## RECORDS FOR THIS TASK
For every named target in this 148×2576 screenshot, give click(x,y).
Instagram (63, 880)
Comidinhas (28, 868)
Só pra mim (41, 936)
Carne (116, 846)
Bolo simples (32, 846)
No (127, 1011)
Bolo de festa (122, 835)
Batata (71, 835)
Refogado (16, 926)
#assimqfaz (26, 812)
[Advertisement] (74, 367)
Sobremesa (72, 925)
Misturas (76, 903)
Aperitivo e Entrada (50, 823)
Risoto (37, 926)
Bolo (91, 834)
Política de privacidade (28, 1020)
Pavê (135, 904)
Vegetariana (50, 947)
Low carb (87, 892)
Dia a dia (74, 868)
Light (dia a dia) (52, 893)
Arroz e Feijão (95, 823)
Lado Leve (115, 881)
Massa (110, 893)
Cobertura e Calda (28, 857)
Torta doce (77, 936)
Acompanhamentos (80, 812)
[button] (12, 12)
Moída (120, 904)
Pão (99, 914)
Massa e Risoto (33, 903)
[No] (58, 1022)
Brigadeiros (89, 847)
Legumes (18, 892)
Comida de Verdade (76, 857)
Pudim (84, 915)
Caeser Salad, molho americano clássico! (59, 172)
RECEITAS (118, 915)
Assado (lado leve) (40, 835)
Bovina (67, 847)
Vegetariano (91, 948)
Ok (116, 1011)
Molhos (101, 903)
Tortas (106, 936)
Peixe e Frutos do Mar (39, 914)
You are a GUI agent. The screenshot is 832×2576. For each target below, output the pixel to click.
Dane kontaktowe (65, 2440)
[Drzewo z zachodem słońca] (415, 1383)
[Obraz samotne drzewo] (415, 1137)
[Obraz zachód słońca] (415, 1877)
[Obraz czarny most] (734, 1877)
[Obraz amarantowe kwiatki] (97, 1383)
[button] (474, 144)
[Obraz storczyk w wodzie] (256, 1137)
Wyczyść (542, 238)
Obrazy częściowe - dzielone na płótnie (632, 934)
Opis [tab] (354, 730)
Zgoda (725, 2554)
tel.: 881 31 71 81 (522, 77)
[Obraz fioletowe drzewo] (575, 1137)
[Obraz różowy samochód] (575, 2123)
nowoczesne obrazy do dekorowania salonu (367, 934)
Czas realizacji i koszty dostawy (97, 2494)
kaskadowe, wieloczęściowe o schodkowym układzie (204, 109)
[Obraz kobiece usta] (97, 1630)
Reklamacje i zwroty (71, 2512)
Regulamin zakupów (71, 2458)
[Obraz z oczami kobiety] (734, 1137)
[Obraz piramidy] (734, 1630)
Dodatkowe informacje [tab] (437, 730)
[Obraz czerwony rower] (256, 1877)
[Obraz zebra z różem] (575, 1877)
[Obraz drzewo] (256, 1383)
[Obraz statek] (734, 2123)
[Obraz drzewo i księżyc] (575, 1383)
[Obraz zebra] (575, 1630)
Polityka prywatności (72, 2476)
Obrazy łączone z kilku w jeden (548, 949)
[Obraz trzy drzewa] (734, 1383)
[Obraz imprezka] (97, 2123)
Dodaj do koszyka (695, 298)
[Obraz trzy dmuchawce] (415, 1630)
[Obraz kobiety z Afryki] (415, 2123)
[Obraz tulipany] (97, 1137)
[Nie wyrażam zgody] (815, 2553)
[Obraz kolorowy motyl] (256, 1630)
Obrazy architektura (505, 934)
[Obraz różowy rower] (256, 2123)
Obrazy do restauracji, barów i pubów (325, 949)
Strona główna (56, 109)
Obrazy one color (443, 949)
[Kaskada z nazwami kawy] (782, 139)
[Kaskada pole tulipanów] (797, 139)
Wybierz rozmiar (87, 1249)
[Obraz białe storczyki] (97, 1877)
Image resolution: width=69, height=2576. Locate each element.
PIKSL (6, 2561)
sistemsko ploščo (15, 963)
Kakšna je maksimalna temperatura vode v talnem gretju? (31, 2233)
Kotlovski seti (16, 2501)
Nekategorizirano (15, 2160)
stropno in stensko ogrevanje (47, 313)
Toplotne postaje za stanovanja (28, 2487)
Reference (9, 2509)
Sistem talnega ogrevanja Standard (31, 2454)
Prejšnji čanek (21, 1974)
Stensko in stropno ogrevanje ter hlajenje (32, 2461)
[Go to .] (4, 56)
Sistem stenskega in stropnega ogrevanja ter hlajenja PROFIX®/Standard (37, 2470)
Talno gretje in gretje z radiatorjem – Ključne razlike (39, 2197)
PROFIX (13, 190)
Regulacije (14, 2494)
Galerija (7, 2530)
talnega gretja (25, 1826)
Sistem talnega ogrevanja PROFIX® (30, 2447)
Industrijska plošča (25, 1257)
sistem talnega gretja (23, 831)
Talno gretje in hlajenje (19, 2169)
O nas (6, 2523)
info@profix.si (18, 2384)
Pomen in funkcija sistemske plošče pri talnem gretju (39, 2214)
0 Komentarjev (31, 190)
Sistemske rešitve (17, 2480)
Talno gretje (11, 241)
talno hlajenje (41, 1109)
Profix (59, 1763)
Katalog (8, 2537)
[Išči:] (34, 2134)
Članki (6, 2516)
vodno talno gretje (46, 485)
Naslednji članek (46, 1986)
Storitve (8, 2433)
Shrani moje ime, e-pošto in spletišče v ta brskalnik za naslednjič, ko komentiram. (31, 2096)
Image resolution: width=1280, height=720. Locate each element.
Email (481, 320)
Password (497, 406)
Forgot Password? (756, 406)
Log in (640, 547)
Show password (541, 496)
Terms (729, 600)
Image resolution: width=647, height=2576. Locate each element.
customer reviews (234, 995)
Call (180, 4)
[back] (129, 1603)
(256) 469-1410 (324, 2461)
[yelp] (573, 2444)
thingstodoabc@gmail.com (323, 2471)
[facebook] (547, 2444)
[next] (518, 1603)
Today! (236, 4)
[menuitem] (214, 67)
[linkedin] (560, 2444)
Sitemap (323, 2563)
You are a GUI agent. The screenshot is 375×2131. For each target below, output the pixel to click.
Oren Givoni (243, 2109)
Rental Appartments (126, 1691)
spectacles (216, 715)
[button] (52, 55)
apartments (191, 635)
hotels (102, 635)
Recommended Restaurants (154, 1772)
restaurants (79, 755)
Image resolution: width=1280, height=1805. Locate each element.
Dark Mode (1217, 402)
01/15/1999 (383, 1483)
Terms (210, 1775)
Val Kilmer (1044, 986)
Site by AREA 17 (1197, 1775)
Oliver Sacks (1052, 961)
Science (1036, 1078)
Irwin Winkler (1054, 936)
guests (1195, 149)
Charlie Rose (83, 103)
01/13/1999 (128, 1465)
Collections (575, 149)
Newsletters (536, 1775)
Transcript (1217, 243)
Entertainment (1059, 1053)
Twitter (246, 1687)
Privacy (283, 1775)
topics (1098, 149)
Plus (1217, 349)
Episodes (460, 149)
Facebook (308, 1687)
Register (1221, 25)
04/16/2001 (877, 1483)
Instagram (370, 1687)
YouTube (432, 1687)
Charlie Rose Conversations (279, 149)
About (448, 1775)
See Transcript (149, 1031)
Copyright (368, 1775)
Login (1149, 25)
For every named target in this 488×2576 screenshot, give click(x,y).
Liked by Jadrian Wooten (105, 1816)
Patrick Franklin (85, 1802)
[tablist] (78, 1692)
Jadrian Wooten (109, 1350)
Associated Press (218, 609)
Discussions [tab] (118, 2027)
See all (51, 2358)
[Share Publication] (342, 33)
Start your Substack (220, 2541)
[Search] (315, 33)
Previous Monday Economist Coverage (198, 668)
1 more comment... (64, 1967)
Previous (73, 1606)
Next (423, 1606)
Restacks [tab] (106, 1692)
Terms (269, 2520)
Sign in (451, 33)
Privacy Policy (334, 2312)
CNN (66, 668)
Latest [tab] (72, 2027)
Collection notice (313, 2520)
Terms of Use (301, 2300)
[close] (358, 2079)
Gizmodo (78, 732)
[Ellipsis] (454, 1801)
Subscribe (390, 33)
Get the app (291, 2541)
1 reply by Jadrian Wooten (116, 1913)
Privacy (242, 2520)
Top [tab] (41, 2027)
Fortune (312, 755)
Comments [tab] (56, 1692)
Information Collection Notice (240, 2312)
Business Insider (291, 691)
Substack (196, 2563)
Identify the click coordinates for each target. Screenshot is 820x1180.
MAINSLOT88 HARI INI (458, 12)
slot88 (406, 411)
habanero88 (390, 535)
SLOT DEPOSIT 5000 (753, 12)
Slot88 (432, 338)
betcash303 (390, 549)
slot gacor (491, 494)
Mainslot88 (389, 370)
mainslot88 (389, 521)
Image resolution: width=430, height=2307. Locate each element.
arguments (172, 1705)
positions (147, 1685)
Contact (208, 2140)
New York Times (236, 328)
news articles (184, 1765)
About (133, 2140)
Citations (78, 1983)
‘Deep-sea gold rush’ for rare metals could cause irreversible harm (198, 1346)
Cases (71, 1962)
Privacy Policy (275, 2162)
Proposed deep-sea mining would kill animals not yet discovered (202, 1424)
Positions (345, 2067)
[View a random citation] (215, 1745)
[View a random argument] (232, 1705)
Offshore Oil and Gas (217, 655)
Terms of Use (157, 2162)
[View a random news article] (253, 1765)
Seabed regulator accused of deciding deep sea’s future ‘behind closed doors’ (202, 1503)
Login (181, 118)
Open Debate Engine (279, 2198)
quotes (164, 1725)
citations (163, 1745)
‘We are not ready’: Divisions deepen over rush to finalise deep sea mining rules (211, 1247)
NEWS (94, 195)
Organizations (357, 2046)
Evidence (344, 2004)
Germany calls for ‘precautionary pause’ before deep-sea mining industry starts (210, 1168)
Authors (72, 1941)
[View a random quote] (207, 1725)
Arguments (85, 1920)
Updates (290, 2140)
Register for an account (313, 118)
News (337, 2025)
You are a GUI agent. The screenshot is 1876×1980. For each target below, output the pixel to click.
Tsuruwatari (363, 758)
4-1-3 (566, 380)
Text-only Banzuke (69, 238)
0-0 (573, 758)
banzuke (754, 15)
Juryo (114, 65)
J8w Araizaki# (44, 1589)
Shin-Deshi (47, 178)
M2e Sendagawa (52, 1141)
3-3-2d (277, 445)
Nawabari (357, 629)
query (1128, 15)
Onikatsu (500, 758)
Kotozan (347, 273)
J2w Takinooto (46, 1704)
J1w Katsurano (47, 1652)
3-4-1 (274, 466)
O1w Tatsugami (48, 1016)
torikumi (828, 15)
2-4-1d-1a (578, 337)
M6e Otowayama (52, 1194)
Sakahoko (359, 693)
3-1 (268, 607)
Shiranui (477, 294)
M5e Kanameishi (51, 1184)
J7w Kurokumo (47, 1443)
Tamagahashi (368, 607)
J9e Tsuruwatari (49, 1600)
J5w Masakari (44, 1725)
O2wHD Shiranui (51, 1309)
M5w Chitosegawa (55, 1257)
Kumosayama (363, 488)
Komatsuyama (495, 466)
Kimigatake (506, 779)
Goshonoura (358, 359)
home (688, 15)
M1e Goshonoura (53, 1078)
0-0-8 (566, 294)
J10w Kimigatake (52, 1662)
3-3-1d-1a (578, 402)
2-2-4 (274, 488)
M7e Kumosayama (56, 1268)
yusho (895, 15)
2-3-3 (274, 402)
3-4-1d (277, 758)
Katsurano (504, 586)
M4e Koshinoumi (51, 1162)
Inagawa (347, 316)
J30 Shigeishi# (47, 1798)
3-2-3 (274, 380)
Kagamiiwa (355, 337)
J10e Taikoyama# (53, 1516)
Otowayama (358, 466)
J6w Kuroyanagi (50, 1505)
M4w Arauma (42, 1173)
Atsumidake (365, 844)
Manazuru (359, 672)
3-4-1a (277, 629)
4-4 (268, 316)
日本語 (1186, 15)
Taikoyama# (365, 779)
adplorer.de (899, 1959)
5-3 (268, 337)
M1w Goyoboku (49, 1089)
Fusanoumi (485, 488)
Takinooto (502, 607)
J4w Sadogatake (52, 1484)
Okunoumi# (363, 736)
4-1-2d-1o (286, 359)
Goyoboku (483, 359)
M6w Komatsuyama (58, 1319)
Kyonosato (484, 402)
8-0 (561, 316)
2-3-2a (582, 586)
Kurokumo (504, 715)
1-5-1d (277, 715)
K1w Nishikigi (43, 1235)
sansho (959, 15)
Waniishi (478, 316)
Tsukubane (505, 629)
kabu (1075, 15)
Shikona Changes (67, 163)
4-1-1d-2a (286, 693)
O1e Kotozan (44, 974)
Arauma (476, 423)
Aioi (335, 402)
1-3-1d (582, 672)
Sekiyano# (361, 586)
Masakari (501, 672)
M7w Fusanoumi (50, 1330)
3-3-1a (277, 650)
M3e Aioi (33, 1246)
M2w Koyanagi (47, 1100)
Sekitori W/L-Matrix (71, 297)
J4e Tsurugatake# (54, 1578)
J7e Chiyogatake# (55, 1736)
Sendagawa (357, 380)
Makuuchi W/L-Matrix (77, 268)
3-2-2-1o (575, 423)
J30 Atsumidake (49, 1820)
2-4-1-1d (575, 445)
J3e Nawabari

## YOUR OBJECTIVE
Write out exactly the lines that fall from the line with "Moída (120, 904)" to the line with "Peixe e Frutos do Mar (39, 914)" in the records above, keeping both ends.

## THE ANSWER
Moída (120, 904)
Pão (99, 914)
Massa e Risoto (33, 903)
[No] (58, 1022)
Brigadeiros (89, 847)
Legumes (18, 892)
Comida de Verdade (76, 857)
Pudim (84, 915)
Caeser Salad, molho americano clássico! (59, 172)
RECEITAS (118, 915)
Assado (lado leve) (40, 835)
Bovina (67, 847)
Vegetariano (91, 948)
Ok (116, 1011)
Molhos (101, 903)
Tortas (106, 936)
Peixe e Frutos do Mar (39, 914)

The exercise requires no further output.